----- RAW DATA -----

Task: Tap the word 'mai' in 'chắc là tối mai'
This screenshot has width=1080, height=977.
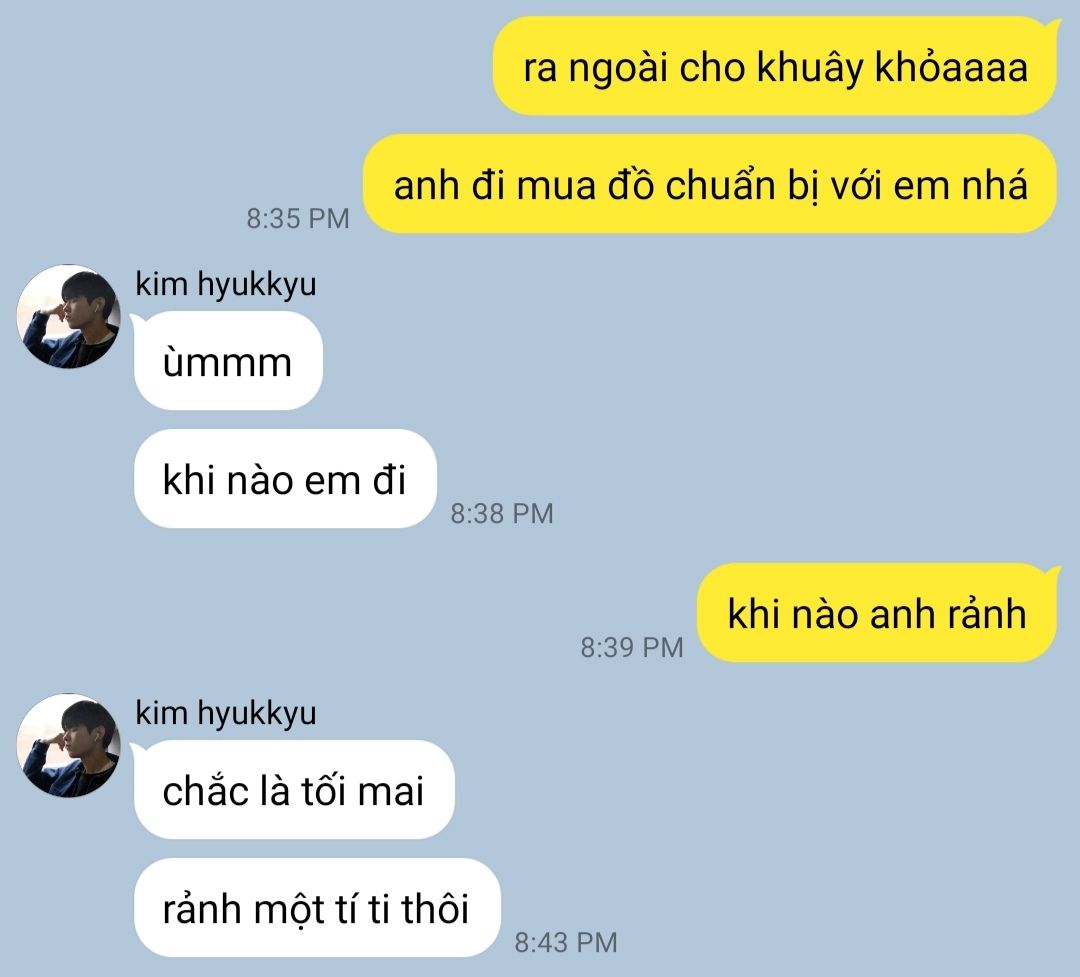Action: tap(390, 791)
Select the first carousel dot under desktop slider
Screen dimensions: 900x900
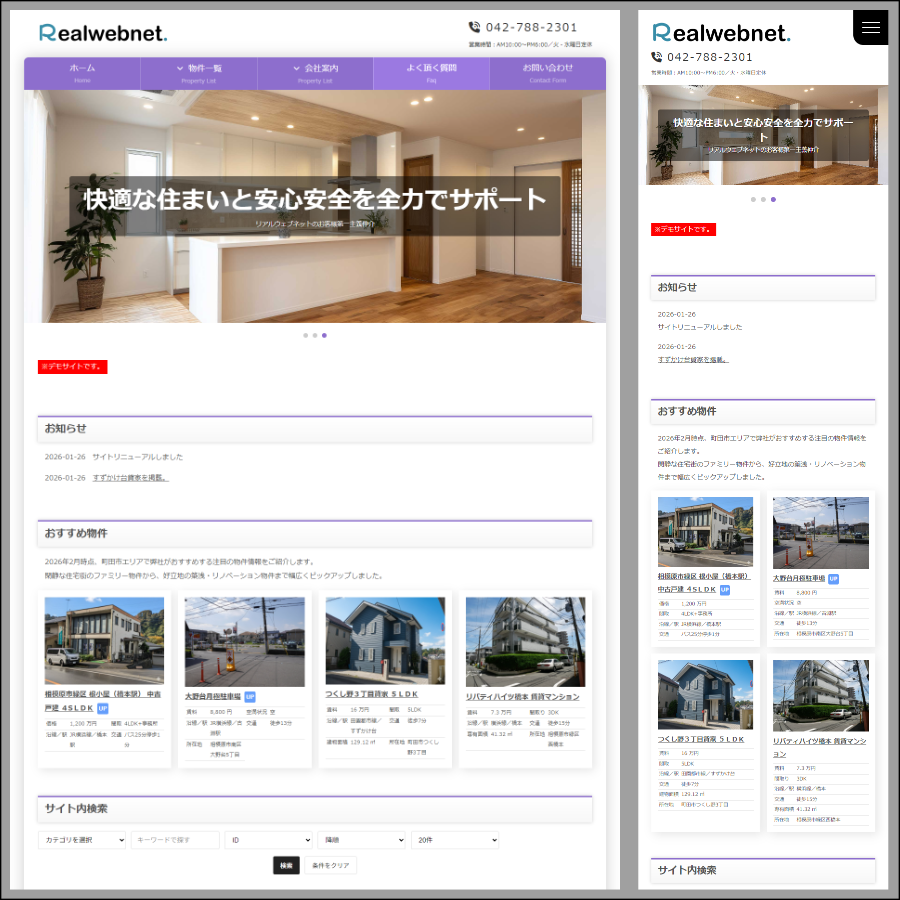[305, 335]
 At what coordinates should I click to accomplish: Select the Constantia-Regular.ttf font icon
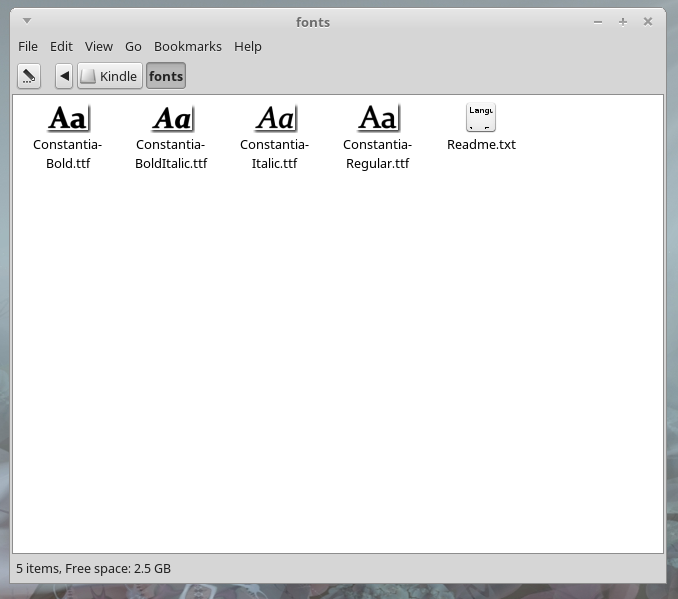(x=378, y=118)
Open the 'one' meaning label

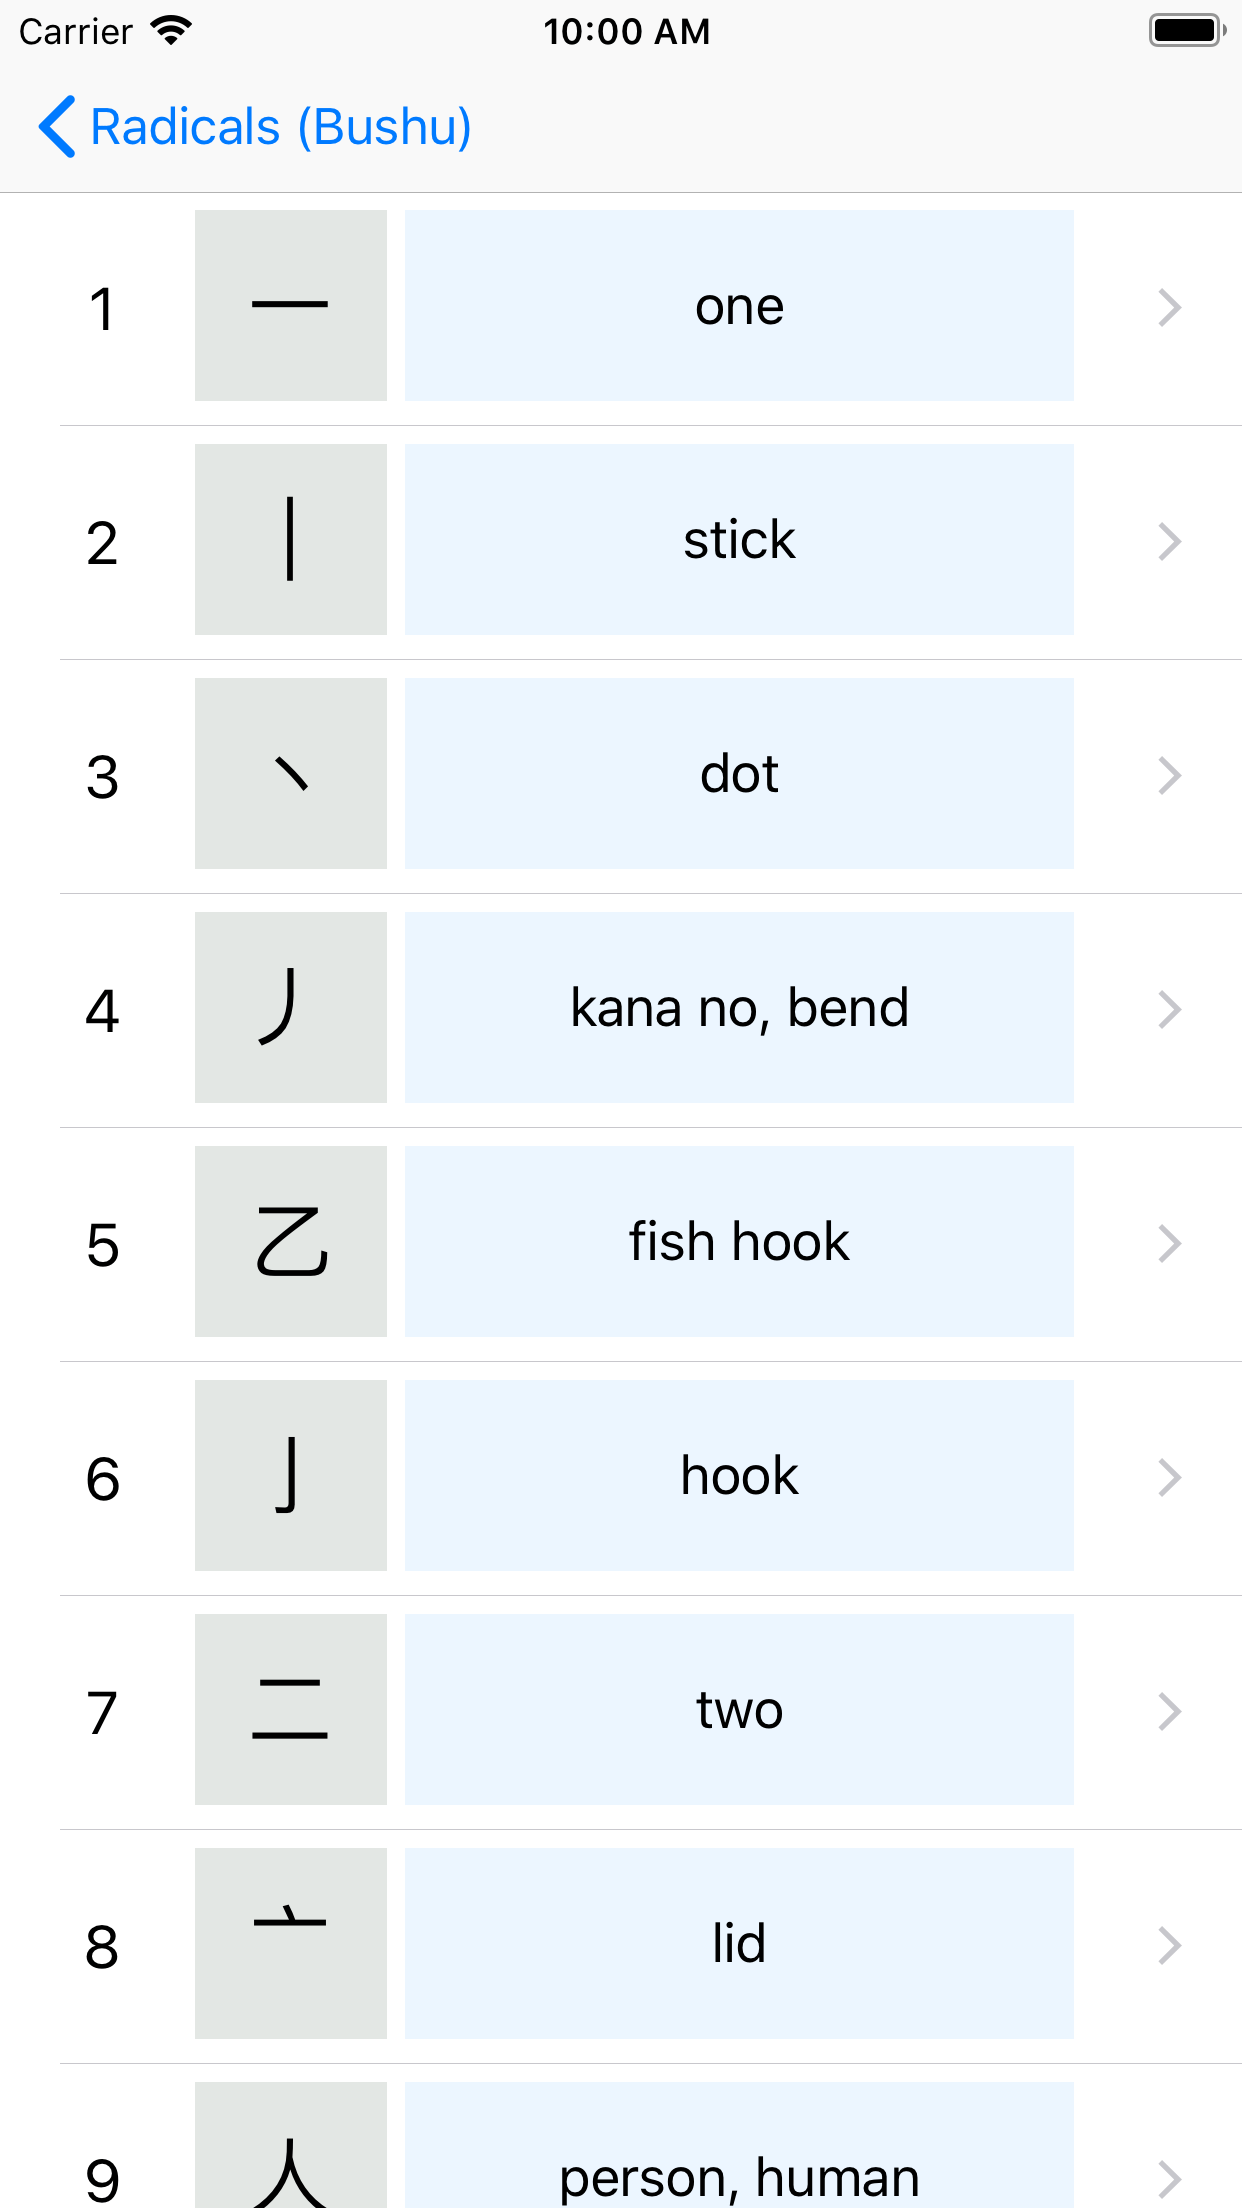[x=739, y=305]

-----

▶ WORK TO DO
Format the lines above as a numbered list, omitting blank lines and excluding the pictures.

▶ RESULT BELOW
1. Task: Tap the word 'mai' in 'chắc là tối mai'
2. This screenshot has width=1080, height=977.
3. Action: tap(390, 791)
4. Select the first carousel dot under desktop slider
5. Screen dimensions: 900x900
6. [305, 335]
7.  At what coordinates should I click to accomplish: Select the Constantia-Regular.ttf font icon
8. (x=378, y=118)
9. Open the 'one' meaning label
10. [x=739, y=305]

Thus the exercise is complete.